Overseas
THE STRYPES
2013.10.08 @LIQUIDROOM ebisu
Writer 山口 智男
正直、デビューしてきた時は割と冷ややかに見ていたのだけれど、9月11日にリリースしたデビュー・アルバム『Snapshot』を聴き、すっかりヤラれてしまった。素直にかっこいいと思った。次々と繰り出す直球一本槍とも言えるエネルギッシュなロックンロールの数々を聴きながらニヤニヤと笑いが止まらなかった。誰それが惚れこんでいるとか、ライヴに足を運んだとか、有名人のお墨付きなんてどうでもいい。久々にハイプやギミックとは無縁の骨のあるロックンロール・バンドに出会えたことが何よりもうれしかった。
音楽的には60年代前半のブリティッシュ・ビートの熱気を現代に蘇らせると言うべきなんだろうけど、個人的には新しいパンク・ロック――メロコア以降のパンクに対するという意味で――なんだと思っている。イギリスの音楽紙、NMEに載っていたという発言が振るっている。
"僕たちはX Factorや作られたポップ・ミュージックの撲滅運動に参加するよ。だってあんなのクソの積み重ねじゃないか。本物じゃないよ。ただ有名になりたい人たちがやってるだけ。音楽への渇望感なんてないんだ。ただお金のためってだけ"

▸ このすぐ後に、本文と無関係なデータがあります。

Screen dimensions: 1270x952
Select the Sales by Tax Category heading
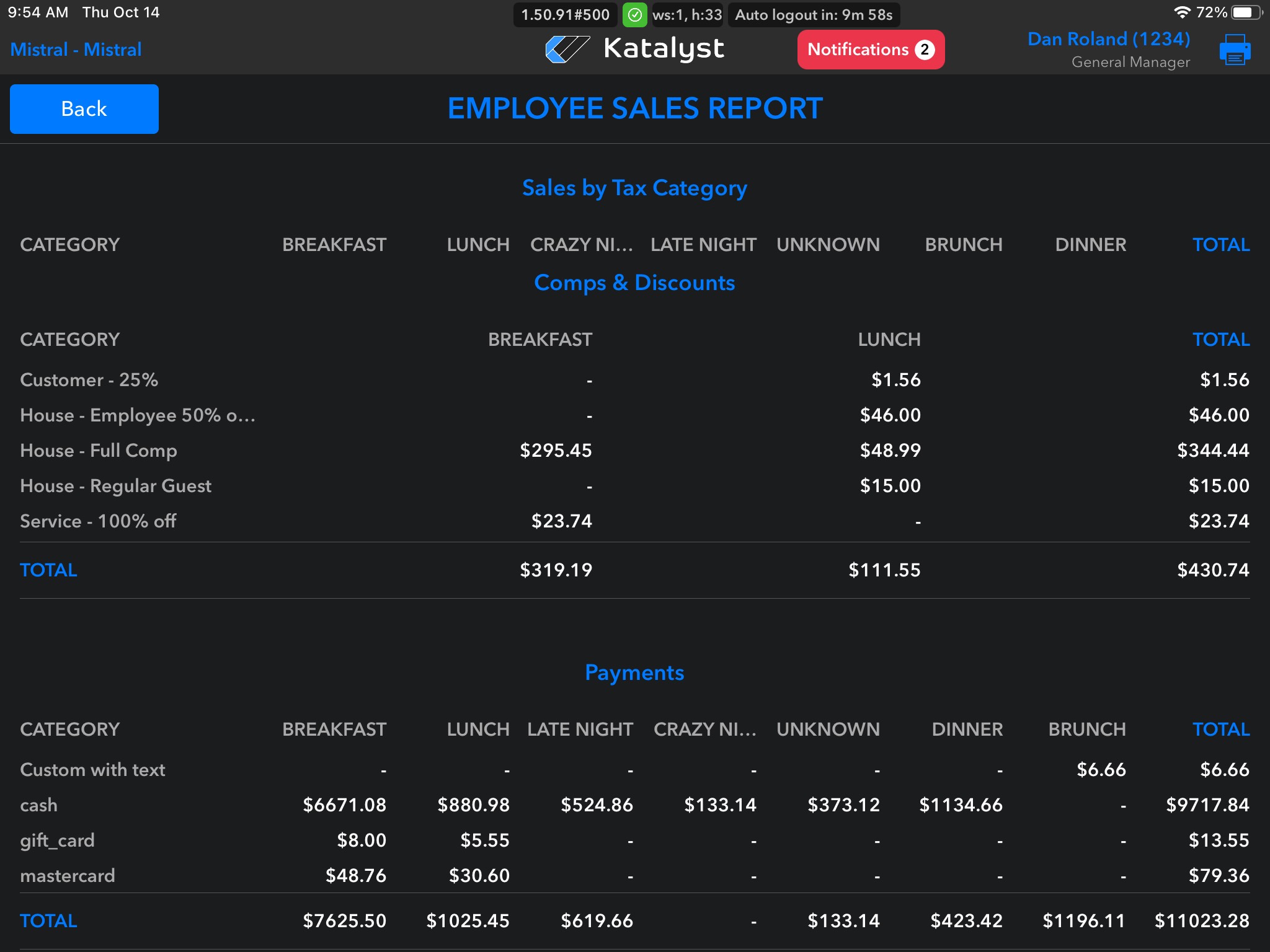pos(634,188)
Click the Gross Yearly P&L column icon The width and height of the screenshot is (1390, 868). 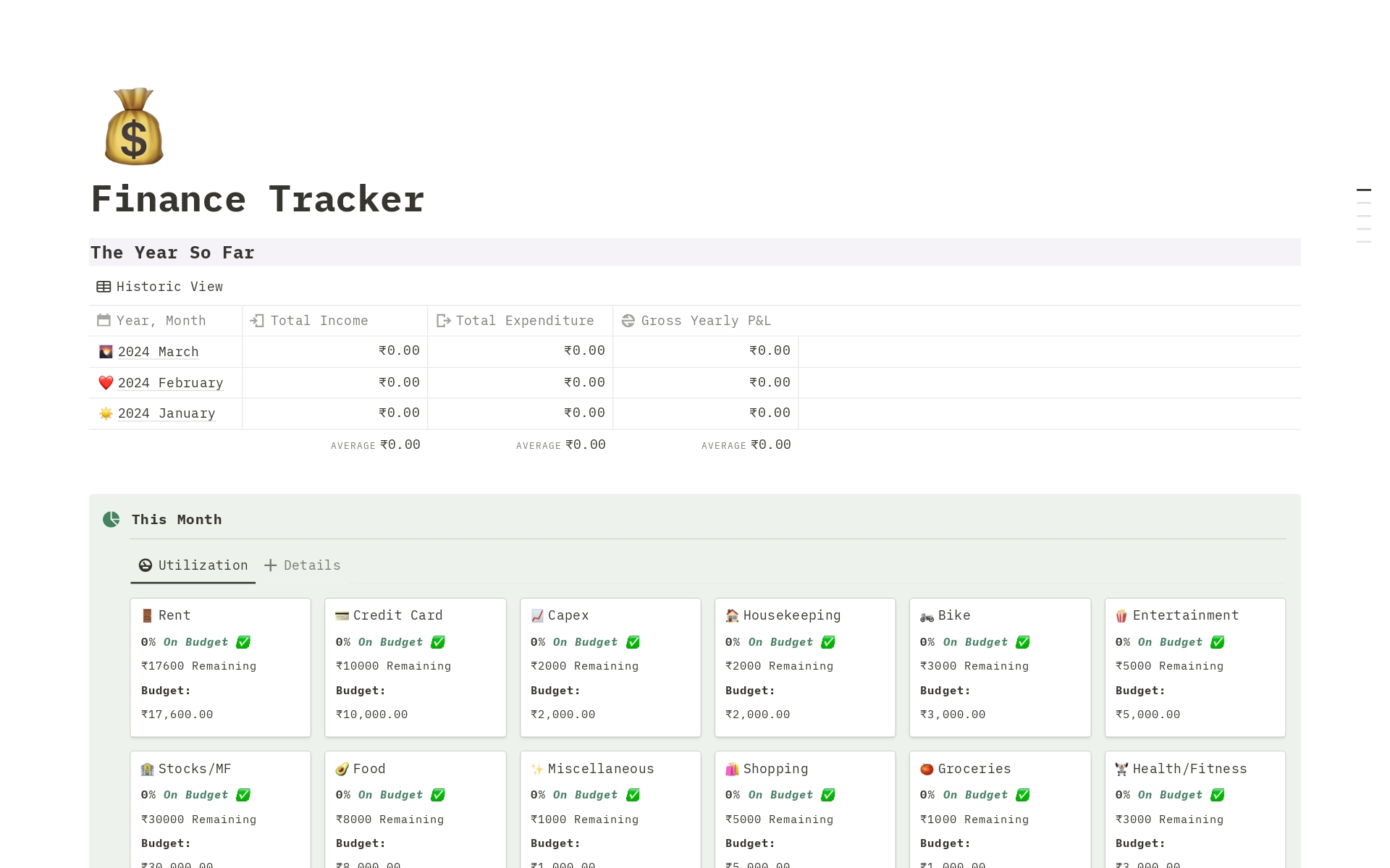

THE STRYPES。ワーキング・クラスの人たちが多く住むというアイルランド北部の町、キャラヴァンから世界に飛び出してきた4人組。メンバーの年齢は15歳~17歳! もっとも、早熟な連中はどこにでもいるからそれほど驚くようなことではないかもしれない。ともあれ、今年4月の初来日公演は見逃したので、今回は絶対、見逃せないと思い、ジャパン・ツアー初日のLIQUIDROOM公演に出かけた。因みに、東京2公演を含む、全国5公演はすべてソールド・アウト。急遽、東京公演がもう1公演追加された。
関係者席を取っ払って、目一杯入れた観客の年齢層はメンバーよりもちょっと年上の若者たちばかりかと思いきや、思っていた以上に幅広い。僕が言うのもなんだが、おじちゃん、おばちゃんの姿も少なくなかった。それは大型新人に寄せる期待の大きさの表れなのか、それとも日本におけるブリティッシュ・ビートの根強い人気の表れなのか。
ライヴはデビュー・アルバム同様に「Mystery Man」でスタート。オリジナルと60年代のビート・バンドが好んで取り上げたブルース/R&Bのカヴァーを織り交ぜ、演奏する姿からはガキっぽさはこれっぽっちも感じられない。スロー・ブルースの「Angel Eyes」なんかは正直、もうちょっと深い味わいが欲しかったが、ドサ回りで鍛えたという演奏はタイトの一言。だからって、お行儀がいいわけではない。Johnny Thundersがメタルを齧ったようなフレーズを閃かせるギターと、図太い音色でうねるベースからはブリティッシュ・ビートの枠に収まりきらない向こう意気がビンビンと感じられた。
メンバーたちはカヴァーを演奏することにも意義を感じているようだが、「What A Shame」「Blue Collar Jane」といった新しいパンク・サウンドを印象づけるオリジナル・ナンバーのほうが、カヴァーよりも断然かっこいい。デビュー・アルバムだってオリジナルだけでよかったんじゃないか?! そんなことを思いながら、ラストスパートをかけるように「You Can't Judge A Book」「C.C. Rider」といったビート・ロック・ファンならで誰でも知っている有名曲のカヴァーをたたみかけ、最高のクライマックスを作り上げた終盤の流れにはすっかり気持ちを持っていかれてしまった。
楽器を持ち替え、ベーシストのPete O'Hanlonが見事なブルース・ハープを披露した「Going Up The Country」「Got Love If You Want It」もなかなかの見ものだった。そして、アンコールでは「Little Queenie」「Route 66」(セットリストでは「Route 666」と表記! ワオ!)というちょっと、いや、かなりズルい選曲のカヴァーをお見舞いして、満員の観客をダメ押しで狂喜させた。イマドキなのか、ふてぶてしいのか。いずれにせよ、自分たちのルーツに対する誇りと愛情、そしてそれをストレートに表現して何がいけない?!という気概が感じられる熱演が痛快かつ爽快だったのだ。